Thursday, April 17, 2014
old road
All these men sit around
in the concrete courtyard
smoking their fat cigars
and looking at me like
its worth it
stinking up
my only route
to the grocery store
I wash my grapes
in the water fountain
at the grocery store
like a homeless person
or a cherub
they were $1.95 off
red and seedless
I could only fit 5
in my hand to
wash in the fountain
so on my walk back
to school
I eat the dirty ones
Tuesday, April 1, 2014
chips
I am driving up the road to banana chip mountain because I live at the very top of it but I can’t see a thing. Everything is thick black but the small and changing patches of dirt lit by my headlights. Occasionally there is another set of headlights. I get short of breath because I can’t tell if my heart beats or if my voice works. I find it hard to breath when I focus on the oily smell coming from the air vent. Am I bloated or is it just the fog or is it just the drive or just my lungs?
Ty told me that when he was in 6th
grade his math teacher gave the class banana chips when they would solve a
problem correctly. The mute little things, all pale. Ty wouldn’t eat them
because he thought the chips would make him go deaf.

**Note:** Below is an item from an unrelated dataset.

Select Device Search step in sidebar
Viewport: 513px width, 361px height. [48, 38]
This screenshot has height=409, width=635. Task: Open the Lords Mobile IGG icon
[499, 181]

Once I got to the top I didn’t know
how I would get back down or at least thinking about it made it hard to breath.
That oily smell was haunting my every drive and every dream. My sleep was all
coyotes and wind chimes and sometimes even: do I have anymore bananas? There is
always school in the morning but at least I never have to take math again as
far as I know. The front door was barely visible through the fog it was like a
thick tunnel like maybe someone would have thought fire.
My roommate’s alarm clock keeps
going off when I am trying to sleep in the early hours of the morning when I am
trying to wonder has the air cleared? Maybe he is dead? Like a plague
overnight? Am I pregnant?
The banana fog was still so
hush-hush, so I went to check if I was pregnant and the bathroom felt like a
hospital. I tried to breathe the way people have told me to in the past. Slow,
deep. Am I?
I thought of the women I don’t know
who talk about the concept of spotting. How a bit of blood between cycles is
telltale sign of pregnancy. The second time I went to check if I was pregnant,
the alarm stopped. I hate spotting. All pale and watery it could be almost
anything or nothing at all or just a hallucination no problem. Like at Passover
when you dip your pinky in your wine 10 times and let it drop on your plate.
“Da-am.”
You do this to release some joy for
those who have suffered.
Amen.
March is the month that gets hushed
like the mountain, lost in some cycle. A colorless month with a capital M
lightly devoted to women, girl-scout cookies, St. Patrick, Red Cross, pi, and ash. The warm tones of California March are anonymous, but
warm nonetheless. So I walk to walk, to listen for my heart. I thought about
how in New York I could hear my heart all day. Deep sigh. I desperately try to
appreciate my only route, which looks completely tan. The huge grocery store
guarded by the girl scouts and their mothers.
“No thank you, but good luck.”
“Ok.”
:(
I walk by the vitamin store with
the wind chimes and the wind seems to be blowing but nothing? No tinkle? Is there anything watery around here? Ladies?